This is a hybrid role combining the ownership of System Administration and DevOps. You will be responsible for ensuring our services and infrastructure are fast, stable, and scalable. You will also build out services and tooling that are not already attainable via open source software. Operational tasks such as infrastructure, build/release, and systems administration will also fall within your realm of responsibilities.
As our primary SysAdmin, you will lead the effort to build solutions to problems that provide high availability, routine security updates, and stability across our infrastructure.
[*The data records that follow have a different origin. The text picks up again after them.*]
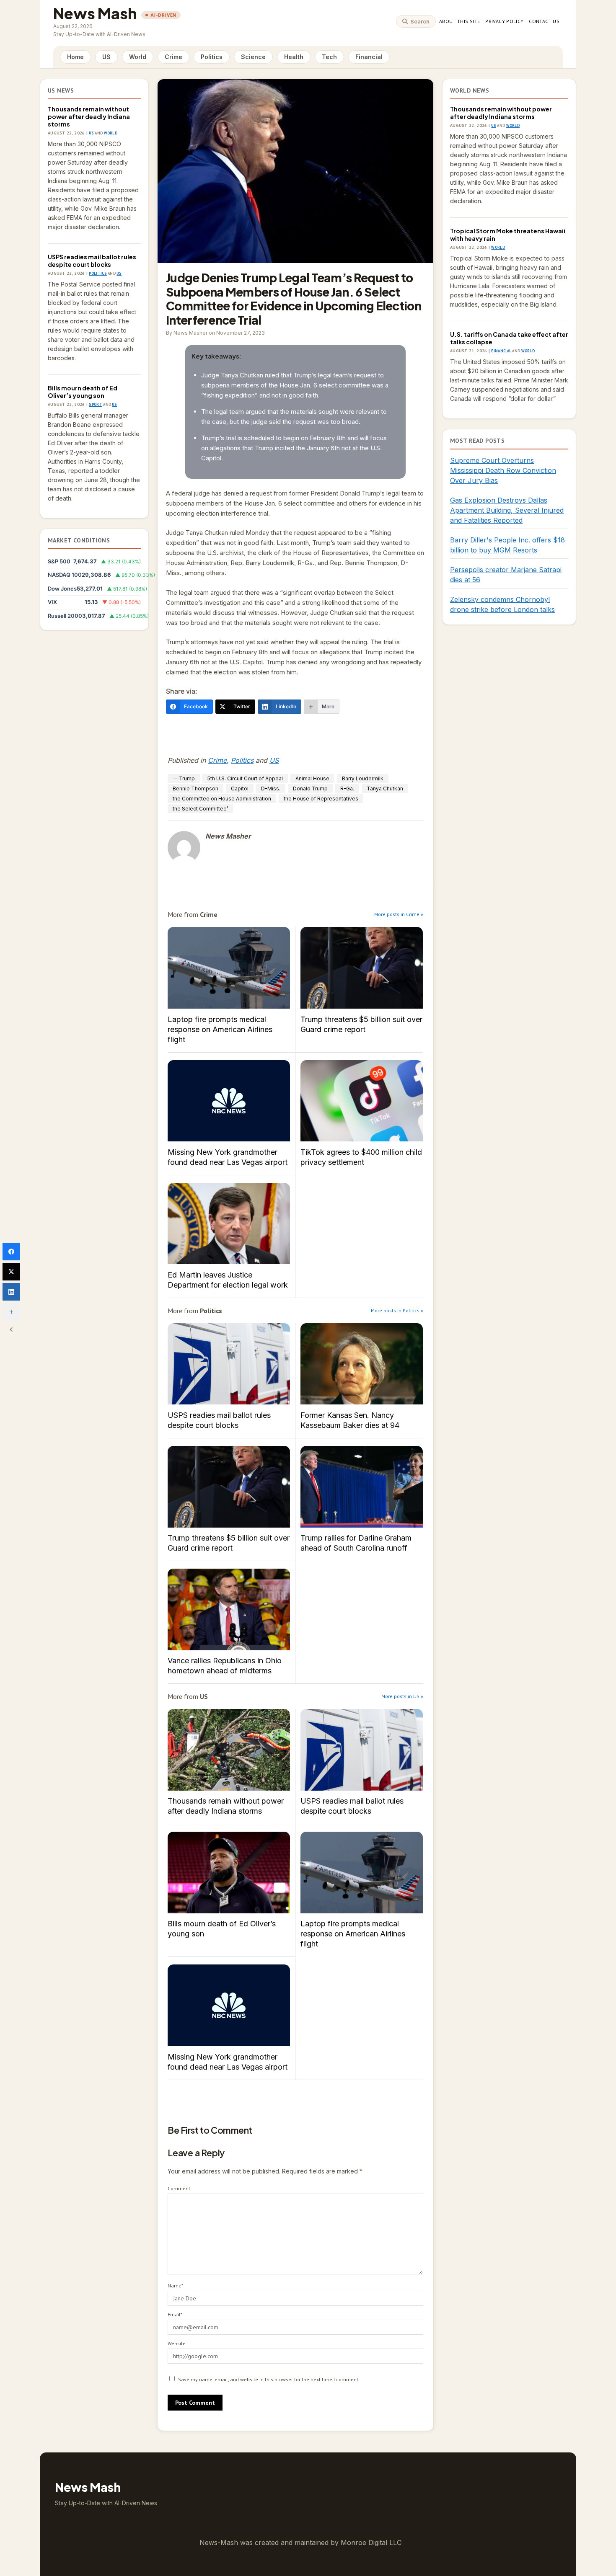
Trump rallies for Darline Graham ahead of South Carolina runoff (361, 1487)
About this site (459, 21)
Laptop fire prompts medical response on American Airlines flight (229, 968)
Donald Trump (310, 788)
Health (293, 56)
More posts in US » (402, 1696)
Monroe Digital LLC (371, 2542)
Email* (175, 2314)
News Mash (95, 13)
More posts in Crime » (398, 914)
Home (75, 56)
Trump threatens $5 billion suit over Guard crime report (361, 968)
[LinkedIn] (11, 1292)
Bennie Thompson (195, 788)
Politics (212, 56)
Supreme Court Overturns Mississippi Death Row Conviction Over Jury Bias (503, 470)
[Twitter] (11, 1271)
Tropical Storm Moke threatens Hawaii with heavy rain (507, 234)
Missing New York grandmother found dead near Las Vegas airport (229, 1101)
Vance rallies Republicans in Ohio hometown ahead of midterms (229, 1609)
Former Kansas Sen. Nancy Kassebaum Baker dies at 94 (361, 1364)
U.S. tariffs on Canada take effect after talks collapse (509, 338)
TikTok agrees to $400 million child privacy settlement (361, 1101)
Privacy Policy (504, 21)
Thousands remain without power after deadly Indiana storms (89, 116)
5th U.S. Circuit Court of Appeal (245, 778)
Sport (95, 404)
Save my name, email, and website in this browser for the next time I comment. (269, 2379)
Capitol (239, 788)
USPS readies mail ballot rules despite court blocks (92, 260)
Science (253, 56)
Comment (179, 2188)
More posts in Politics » (397, 1310)
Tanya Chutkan (385, 788)
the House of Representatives (321, 798)
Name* (175, 2285)
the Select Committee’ (200, 808)
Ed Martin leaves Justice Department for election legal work (229, 1224)
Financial (369, 56)
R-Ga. (347, 788)
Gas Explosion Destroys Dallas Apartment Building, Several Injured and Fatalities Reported (507, 510)
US (106, 56)
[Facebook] (11, 1251)
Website (177, 2343)
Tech (329, 56)
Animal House (312, 778)
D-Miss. (270, 788)
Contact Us (544, 21)
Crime (173, 56)
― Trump (184, 778)
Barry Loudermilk (362, 778)
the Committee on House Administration (222, 798)
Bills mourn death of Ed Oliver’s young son (82, 391)
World (137, 56)
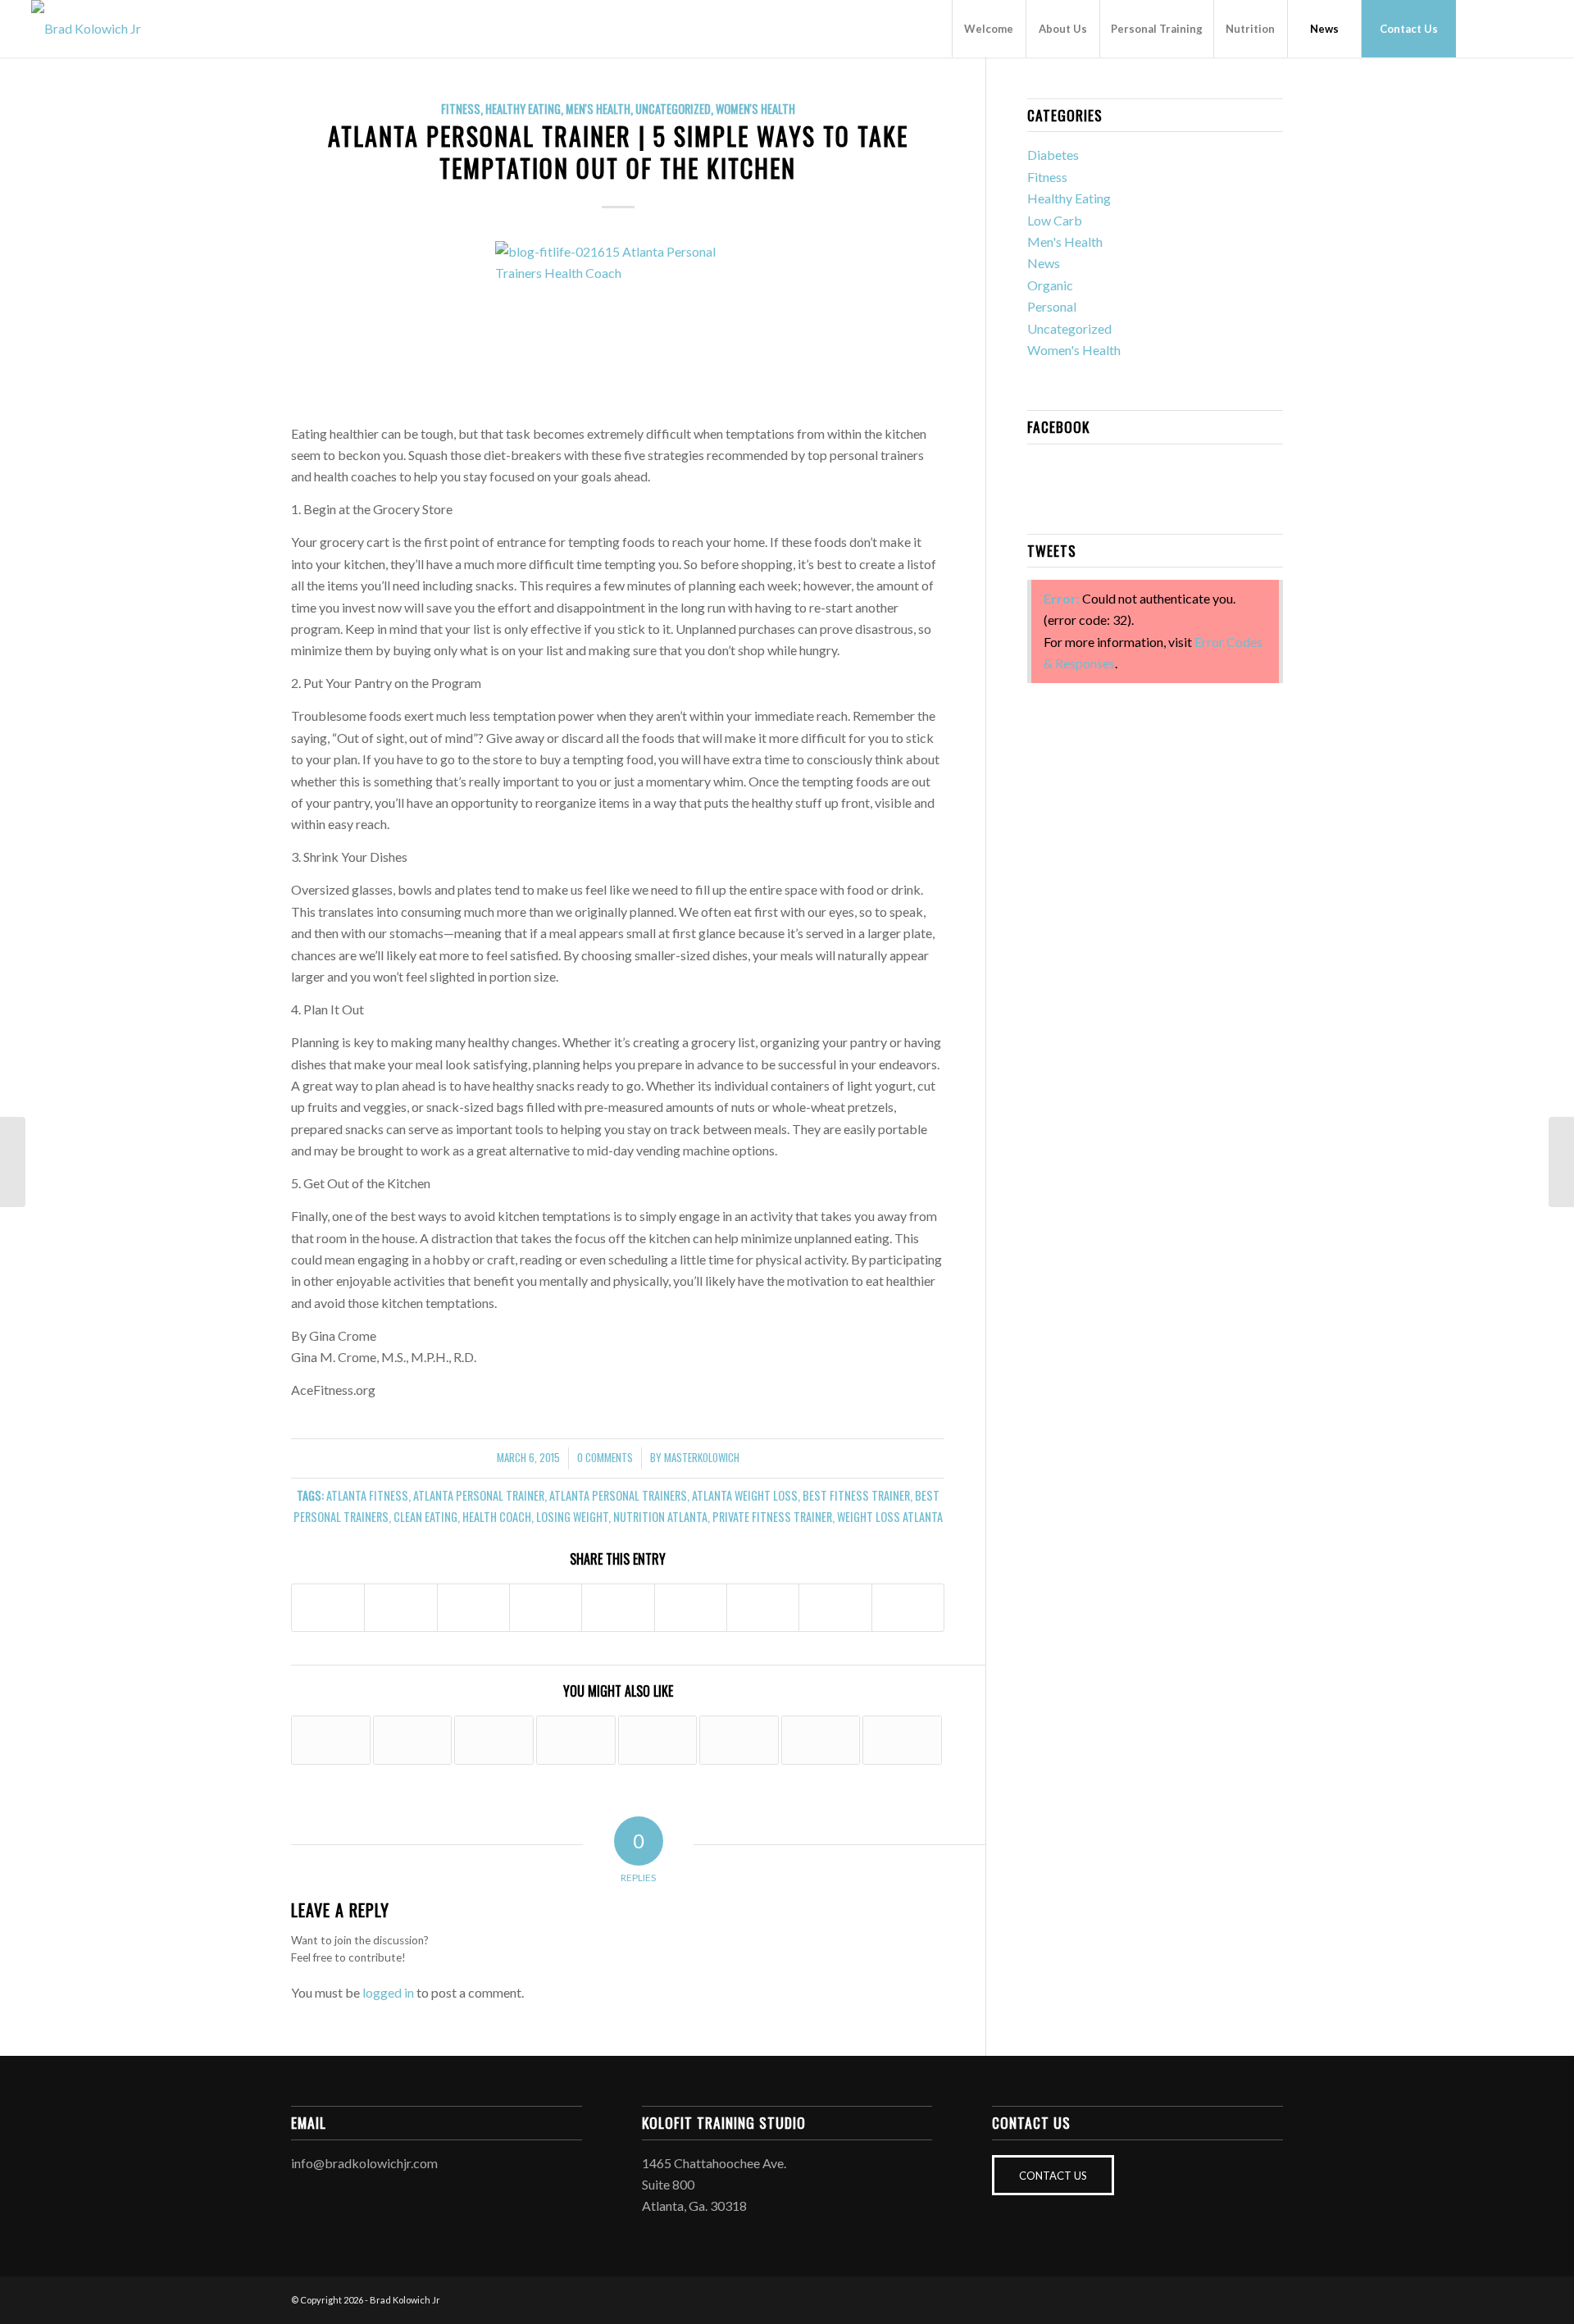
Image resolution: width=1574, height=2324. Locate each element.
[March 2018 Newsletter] (494, 1740)
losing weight (572, 1516)
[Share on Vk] (762, 1607)
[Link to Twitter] (1530, 28)
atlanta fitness (367, 1495)
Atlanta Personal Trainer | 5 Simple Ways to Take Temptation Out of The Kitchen (618, 151)
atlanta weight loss (745, 1495)
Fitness (460, 108)
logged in (388, 1992)
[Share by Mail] (908, 1607)
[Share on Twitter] (400, 1607)
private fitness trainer (772, 1516)
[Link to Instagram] (1506, 28)
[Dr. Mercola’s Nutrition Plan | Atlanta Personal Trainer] (576, 1740)
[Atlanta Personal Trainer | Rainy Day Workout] (821, 1740)
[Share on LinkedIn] (617, 1607)
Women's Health (755, 108)
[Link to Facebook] (1481, 28)
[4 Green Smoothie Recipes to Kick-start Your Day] (902, 1740)
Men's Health (598, 108)
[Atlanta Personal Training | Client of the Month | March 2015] (12, 1162)
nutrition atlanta (660, 1516)
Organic (1050, 285)
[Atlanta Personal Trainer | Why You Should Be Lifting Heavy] (331, 1740)
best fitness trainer (856, 1495)
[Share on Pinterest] (545, 1607)
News (1043, 263)
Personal (1051, 306)
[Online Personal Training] (413, 1740)
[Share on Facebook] (328, 1607)
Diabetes (1053, 154)
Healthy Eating (523, 108)
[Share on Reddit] (835, 1607)
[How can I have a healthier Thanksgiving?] (658, 1740)
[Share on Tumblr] (690, 1607)
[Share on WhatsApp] (473, 1607)
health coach (496, 1516)
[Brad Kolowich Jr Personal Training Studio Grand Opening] (739, 1740)
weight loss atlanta (890, 1516)
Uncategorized (673, 108)
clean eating (425, 1516)
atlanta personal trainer (478, 1495)
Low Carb (1054, 220)
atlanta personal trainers (618, 1495)
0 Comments (605, 1457)
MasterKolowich (701, 1457)
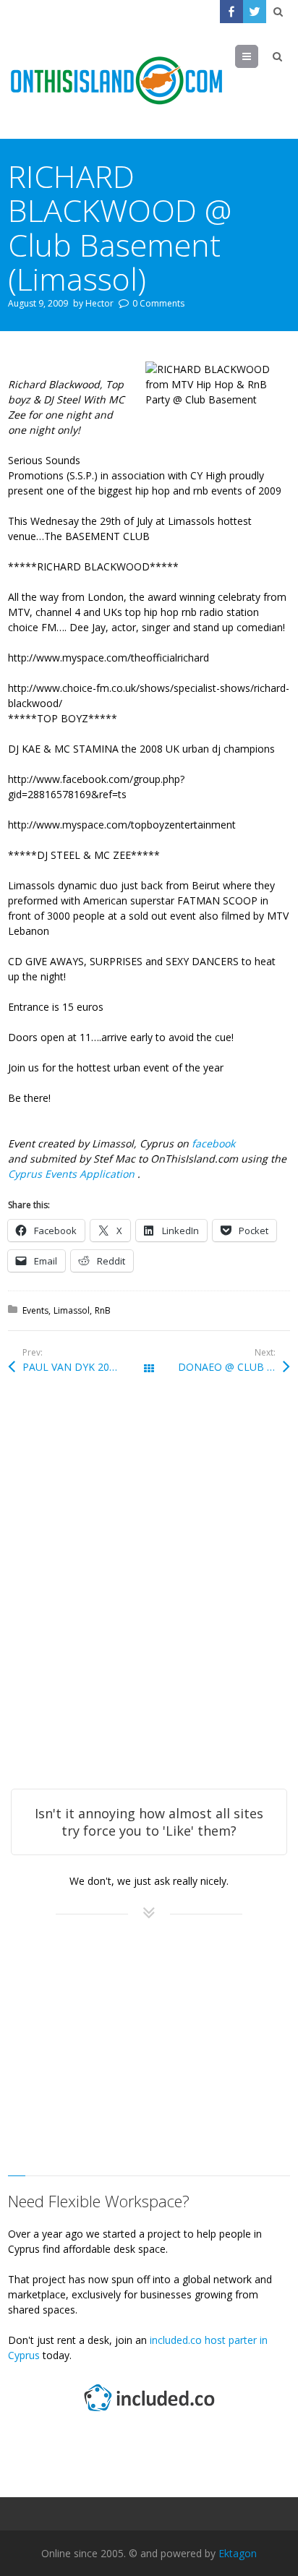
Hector (99, 303)
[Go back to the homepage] (116, 81)
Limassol (72, 1310)
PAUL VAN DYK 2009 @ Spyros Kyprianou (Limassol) (85, 1367)
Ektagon (237, 2553)
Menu (257, 56)
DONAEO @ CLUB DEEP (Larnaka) (234, 1367)
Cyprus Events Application (72, 1174)
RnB (103, 1310)
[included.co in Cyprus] (149, 2413)
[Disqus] (148, 1601)
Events (35, 1310)
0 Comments (158, 303)
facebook (213, 1143)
Wherever possible, you will seek out and drive cost reductions through service optimizations and demand-based auto scaling, while working in conjunction with IT, engineering, and business groups to understand the functionality, scalability, performance, security, and integration requirements.
From a DevOps perspective, you will be responsible for configuration management, and the build and release lifecycle.
The ideal candidate will need a strong software development background along with a solid understanding of systems, databasearchitecture, and data integrity. We are looking for someone with a passion for programming and automation, but who can also think about business needs and how to improve the current state of our infrastructure and fulfill those needs.
System troubleshooting and problem solving across platform and application domains will be a part of the job, but we are primarily looking for someone who can proactively suggest architecture improvements to our engineering process and system design in general. If you have a passion for programming and automation, and actively look for opportunities to develop tools to streamline and simplify the development and delivery process, we would love to talk.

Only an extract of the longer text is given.